Two states claimed the Olympic silver medal winning shuttler as their own ‘Ammayi’, because her father belonged to one state and mother belonged to another. I did not win any medals at Rio. Hence, no state claimed me as their ‘Abbayi’. But I share the same predicament as the now famous shuttler. I was born in Kerala, but brought up in Tamil Nadu, because my father worked there.
Since I speak Tamil with a Malayalam accent, people ask me if I’m from Kerala. My mother’s parents lived in Kerala, and hence my mother delivered me at her parents’ house as was the custom in those days, I explain. My maternal grandparents taught me Malayalam whenever I visited them during school holidays.
However, I was educated in Tamil Nadu, I reiterate, to reassure the doubting Thomases. When I went to Mumbai to earn my bread and butter, the locals clubbed me along with other Madrasis. In those days, a chauvinistic Sena was unhappy with Madrasis who had come to the then Bombay to deprive the locals of their employment opportunities. I lived in constant fear of being driven out of the city for being a Madrasi.
Later, when I shifted to Delhi, the Madrasi tag went with me. Fortunately, Delhiites did not hate Madrasis. They considered them to be docile chaps who would not create any problems.

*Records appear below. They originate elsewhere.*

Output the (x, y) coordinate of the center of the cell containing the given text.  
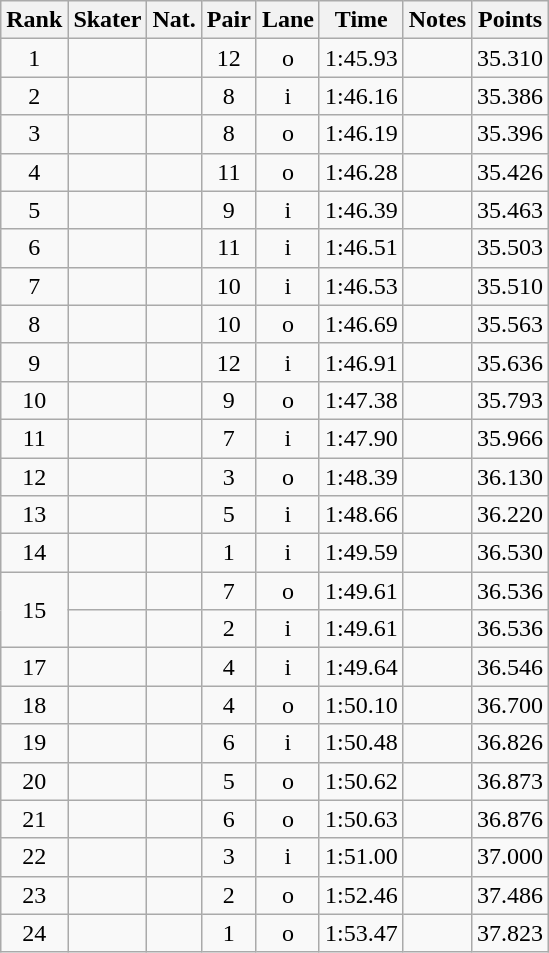
35.463 (510, 210)
1:51.00 (361, 857)
17 (34, 667)
35.310 (510, 58)
Pair (228, 20)
35.510 (510, 286)
1:46.53 (361, 286)
1:46.91 (361, 362)
Notes (437, 20)
1:46.16 (361, 96)
1:53.47 (361, 933)
35.426 (510, 172)
Nat. (174, 20)
36.130 (510, 477)
1:50.48 (361, 743)
1:48.39 (361, 477)
37.823 (510, 933)
1:45.93 (361, 58)
Rank (34, 20)
13 (34, 515)
Points (510, 20)
35.503 (510, 248)
18 (34, 705)
36.700 (510, 705)
1:52.46 (361, 895)
Time (361, 20)
35.386 (510, 96)
14 (34, 553)
20 (34, 781)
1:50.62 (361, 781)
1:49.64 (361, 667)
36.826 (510, 743)
36.530 (510, 553)
1:48.66 (361, 515)
19 (34, 743)
1:46.28 (361, 172)
1:46.69 (361, 324)
35.636 (510, 362)
37.000 (510, 857)
37.486 (510, 895)
1:47.38 (361, 400)
1:46.39 (361, 210)
36.220 (510, 515)
35.396 (510, 134)
1:49.59 (361, 553)
1:50.10 (361, 705)
36.546 (510, 667)
1:46.19 (361, 134)
1:47.90 (361, 438)
1:46.51 (361, 248)
35.966 (510, 438)
1:50.63 (361, 819)
Lane (288, 20)
24 (34, 933)
15 (34, 610)
36.873 (510, 781)
36.876 (510, 819)
23 (34, 895)
35.793 (510, 400)
22 (34, 857)
Skater (108, 20)
21 (34, 819)
35.563 (510, 324)
Return the (X, Y) coordinate for the center point of the cell that contains the specified text.  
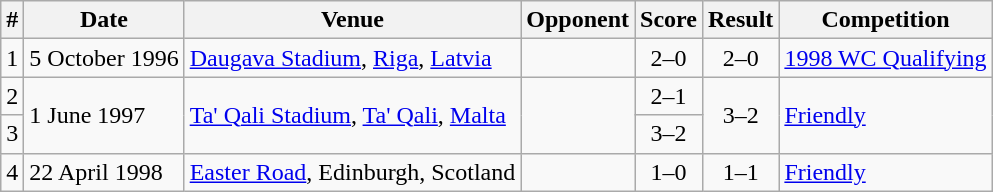
2 (12, 96)
Ta' Qali Stadium, Ta' Qali, Malta (352, 115)
Easter Road, Edinburgh, Scotland (352, 172)
2–1 (668, 96)
Score (668, 20)
4 (12, 172)
Result (740, 20)
Competition (886, 20)
Date (104, 20)
# (12, 20)
22 April 1998 (104, 172)
5 October 1996 (104, 58)
Daugava Stadium, Riga, Latvia (352, 58)
1 (12, 58)
1–0 (668, 172)
Venue (352, 20)
1 June 1997 (104, 115)
3 (12, 134)
1–1 (740, 172)
Opponent (578, 20)
1998 WC Qualifying (886, 58)
Scan for the cell matching the given text and deliver its [X, Y] coordinate at center. 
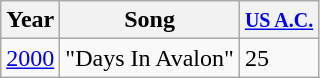
US A.C. [278, 20]
"Days In Avalon" [150, 58]
Year [30, 20]
25 [278, 58]
Song [150, 20]
2000 [30, 58]
Return (X, Y) of the center of cell containing provided text 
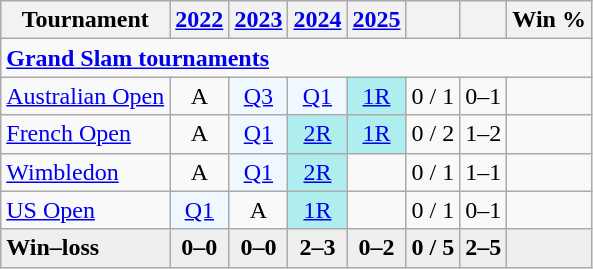
0 / 2 (433, 134)
Grand Slam tournaments (296, 58)
Tournament (86, 20)
2022 (200, 20)
Win–loss (86, 248)
Wimbledon (86, 172)
Win % (550, 20)
2025 (376, 20)
2–5 (484, 248)
US Open (86, 210)
2023 (258, 20)
French Open (86, 134)
2024 (318, 20)
1–1 (484, 172)
2–3 (318, 248)
0–2 (376, 248)
Australian Open (86, 96)
Q3 (258, 96)
1–2 (484, 134)
0 / 5 (433, 248)
Detect which cell encompasses the target text, then output its [X, Y] center coordinate. 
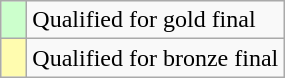
Qualified for bronze final [156, 58]
Qualified for gold final [156, 20]
For the text-containing cell, return its midpoint in [X, Y] coordinate format. 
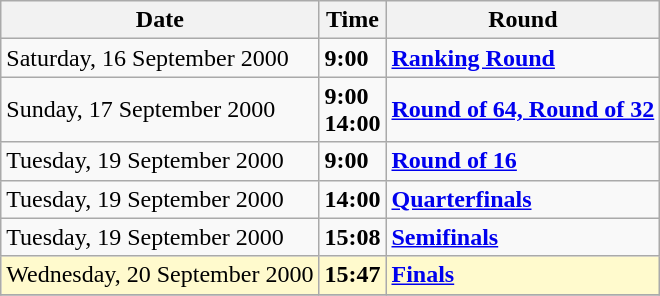
15:08 [352, 237]
Round [523, 20]
Semifinals [523, 237]
9:0014:00 [352, 110]
Wednesday, 20 September 2000 [160, 275]
Finals [523, 275]
Round of 16 [523, 161]
Saturday, 16 September 2000 [160, 58]
Quarterfinals [523, 199]
Round of 64, Round of 32 [523, 110]
Ranking Round [523, 58]
Date [160, 20]
15:47 [352, 275]
Sunday, 17 September 2000 [160, 110]
Time [352, 20]
14:00 [352, 199]
Provide the [x, y] coordinate of the cell's center where the given text is located.  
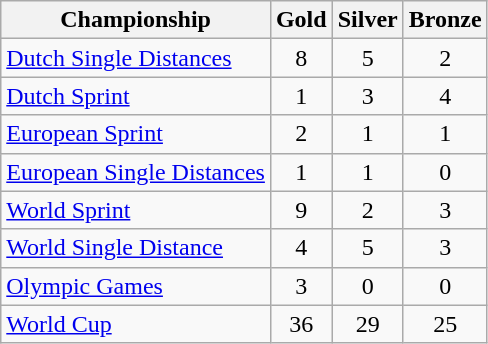
World Single Distance [136, 248]
Dutch Sprint [136, 96]
8 [301, 58]
Bronze [445, 20]
25 [445, 324]
Olympic Games [136, 286]
Championship [136, 20]
36 [301, 324]
European Single Distances [136, 172]
Gold [301, 20]
European Sprint [136, 134]
29 [368, 324]
Dutch Single Distances [136, 58]
World Sprint [136, 210]
9 [301, 210]
World Cup [136, 324]
Silver [368, 20]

Hence renting a house to live in Delhi was easy. Another problem I have encountered on being labelled a Madrasi is that people presuppose that all south Indians drink coffee. In my house, Coffee was reserved for elders only. My mother never gave me and my siblings coffee, either because coffee beans were costly or she thought the brew was not good for children. After growing up, I relocated to Mumbai and Delhi and got used to tea. The lady of the house also happened to be a tea drinker, and hence my house never had coffee powder in store. My brother and sister got used to coffee after their marriage.
The other day, my brother and I went to a restaurant where he ordered filter coffee, telling me that they made it well. He was flabbergasted when I told him that I wouldn’t drink coffee and asked for tea instead. Once, two trainee officers from north India visited my house. When my wife served them tea with snacks, they looked puzzled, and finally one of them blurted out, “We came expecting that we will get to taste filter coffee in a south Indian home”. I apologized for disappointing them. Some of us, like the medal winning shuttler, have to bear the burden of our split domiciles.